Ils sont gentils. Ils sont trentenaires. Ils sont pleins de bons sentiments. C’est eux maintenant qui amusent bébé en temps de crise (économique et spirituelle), parce que ses parents ont quitté le bateau, parce qu’eux-mêmes ont parfois des mômes (par accident), ou parce qu’il faut bien gagner la croûte d’éternels intermittents précaires du spectacle vivant (youpi !). Les bobos débarquent comme nouveaux éducateurs sociaux, principaux amuseurs d’ados, animateurs de centre aéré déguisés en Ronald MacDonald version Tim Burton, formateurs et écrivains jeunesse.
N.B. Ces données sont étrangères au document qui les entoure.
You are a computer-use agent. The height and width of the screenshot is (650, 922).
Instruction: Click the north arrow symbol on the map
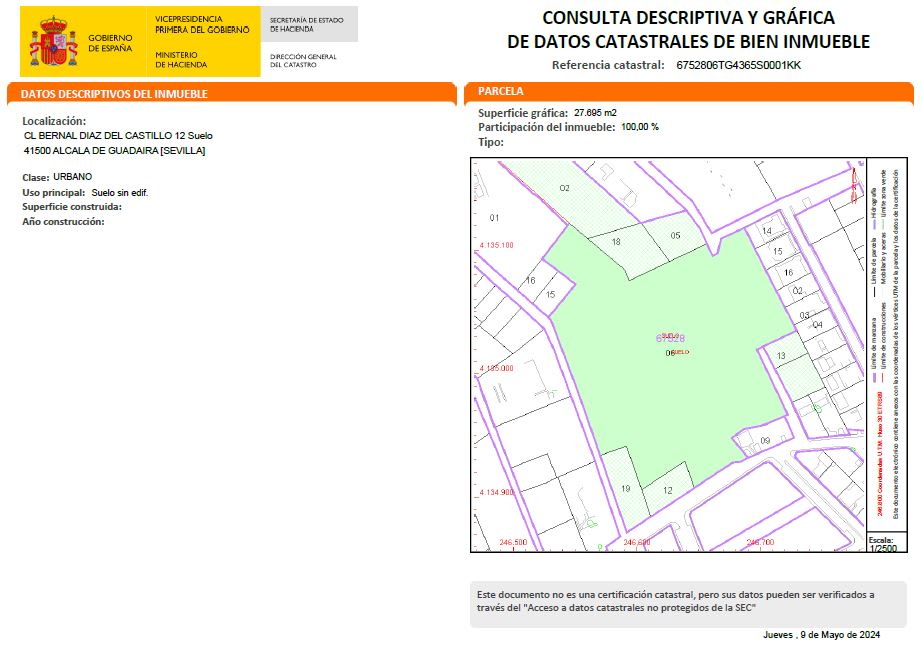[854, 184]
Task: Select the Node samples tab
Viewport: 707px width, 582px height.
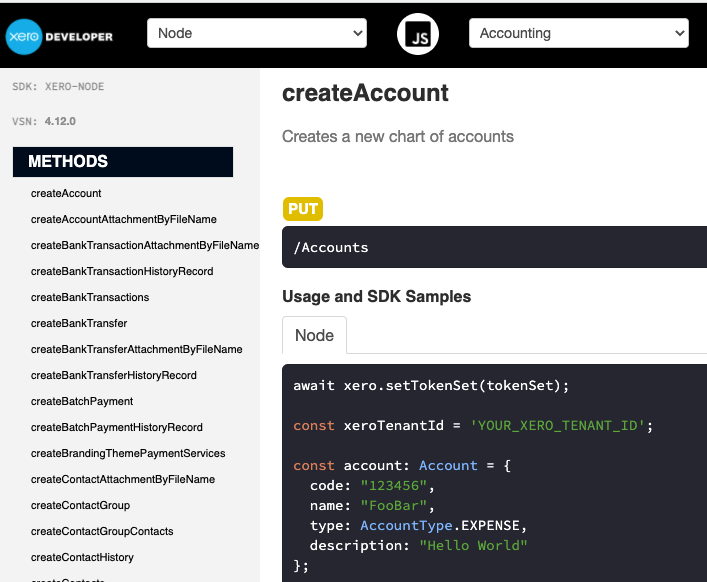Action: click(314, 336)
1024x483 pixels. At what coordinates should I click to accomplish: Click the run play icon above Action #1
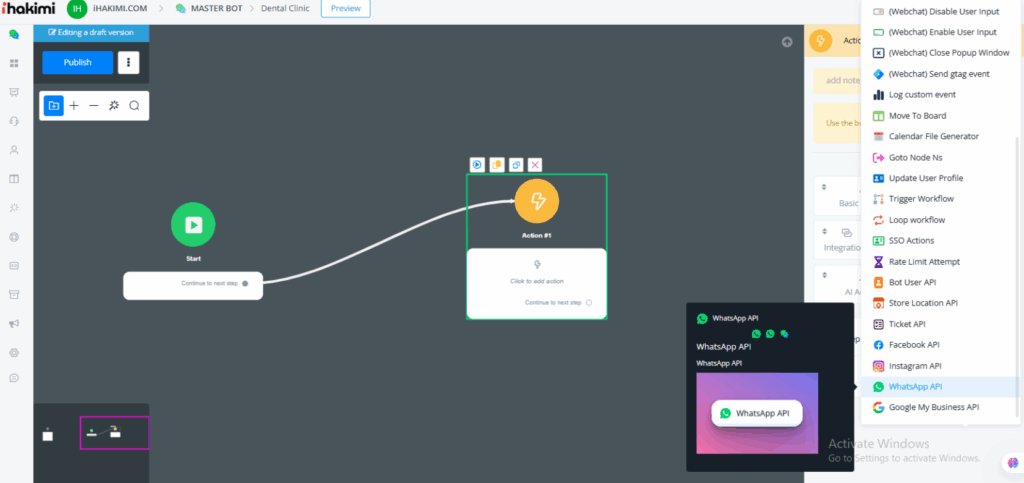478,165
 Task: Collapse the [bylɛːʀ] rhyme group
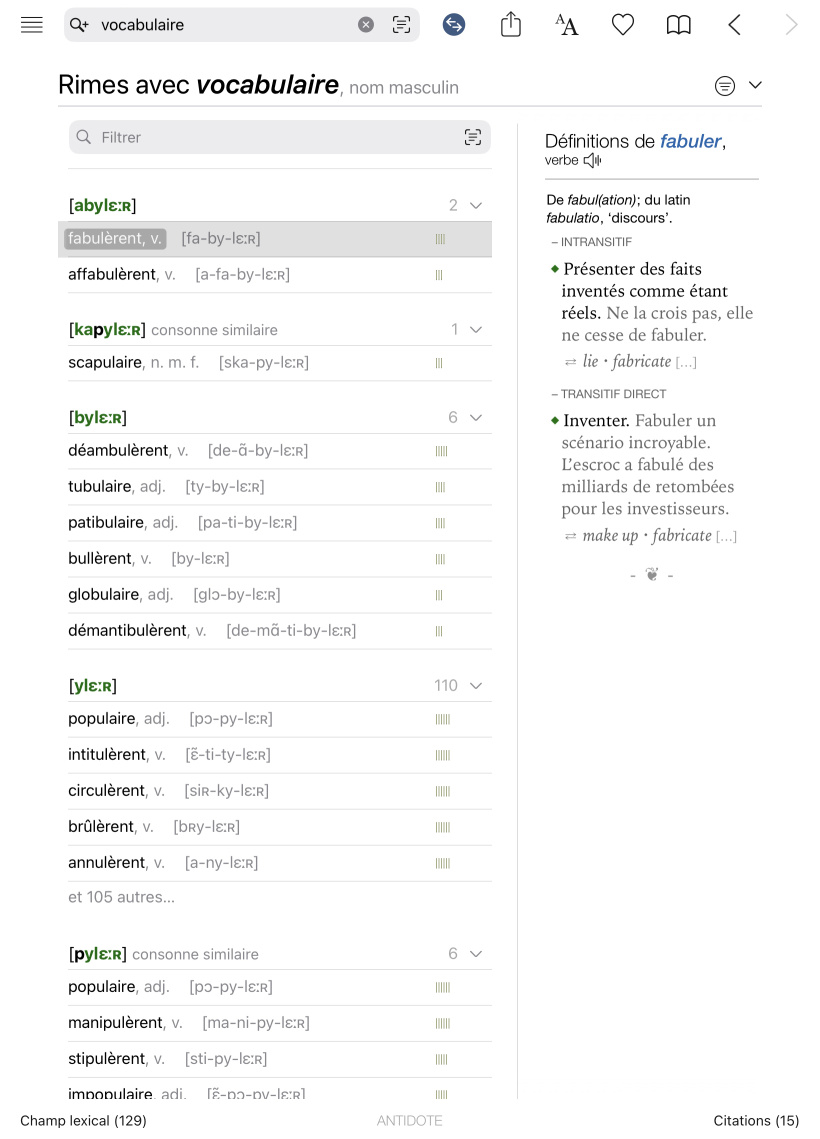[x=476, y=418]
Et comme ils ont dit « merde » à l’Église, à la foi, à la différence des sexes et à la beauté, ils n’ont pas grand-chose à transmettre… à part leurs farces, leurs cris, leur agressivité, leurs imitations de sales gosses sauvageons asociaux, leur « monde enchanté » désenchanté, leurs facéties vulgaires ou provocatrices, leurs larmes, leurs pirouettes. Aucun message dans leurs pièces ou leurs contes sinon le nihilisme esthétisé (« La vie ne vaut rien et rien ne vaut la vie ») et quelques rares morales nazes de « tolérance » (« L’important, c’est le respect. »), quand ce n’est pas carrément une prise en otage des bambins dans les considérations politiques et sexuelles des adultes (exemple : les livres vantant l’« homoparentalité », le naturisme, l’anti-Sarkozisme, ou bien les spectacles étiquetés « scolaires » mais ne s’adressant pas du tout à un public infantile). Quasiment aucune valeur transmise, aucune promotion de l’amitié, de la fidélité et de l’amour.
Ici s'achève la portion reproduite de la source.